The weakness of the Pearl Harbor model is that if we have to wait for a catastrophic event to change our behavior, it might be too late. It could lead to stresses that would themselves lead to social collapse. When scientists are asked to identify a possible “Pearl Harbor” scenario on the climate front, they frequently point to the possible breakup of the West Antarctic ice sheet. Relatively small blocks of it have been breaking off for more than a decade now, but huge parts of the sheet could break off, sliding into the ocean.
It is conceivable that this breakup could raise sea level a frightening two or three feet within a matter of years. Unfortunately, if we reach this point it may be too late to cut carbon emissions fast enough to save the remainder of the West Antarctic ice sheet or the Greenland ice sheet, whose melting is also accelerating. This is not the model we want to follow for social change on climate.

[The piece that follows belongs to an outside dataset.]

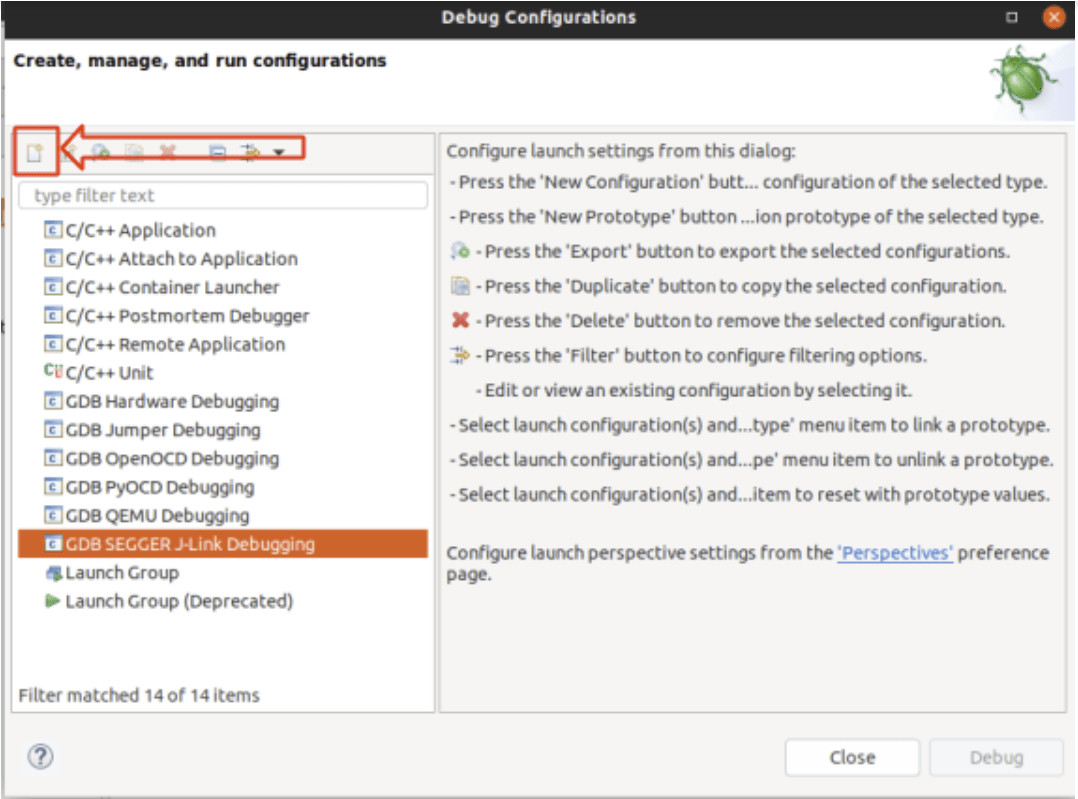
Task: Click the Filter launch configurations icon
Action: pos(249,151)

The Berlin Wall model is of interest because the wall’s dismantling 20 years ago, in November 1989, was a visual manifestation of a much more fundamental social change. At some point, the people living in Eastern Europe, buoyed by changes in Moscow, had rejected the great “socialist experiment” with its one-party political system and centrally planned economy. Although it was not anticipated, Eastern Europe experienced a political revolution, an essentially bloodless revolution, that changed the form of government in every country in the region. It had reached a tipping point, but it was not expected. You can search the political science journals of the 1980s in vain for an article warning that Eastern Europe was on the verge of a political revolution. In Washington the Central Intelligence Agency (CIA) “had no idea in January 1989 that a tidal wave of history was about to break upon us,” reflected Robert Gates, formerly with the CIA and now U.S. Secretary of Defense, in a 1996 interview.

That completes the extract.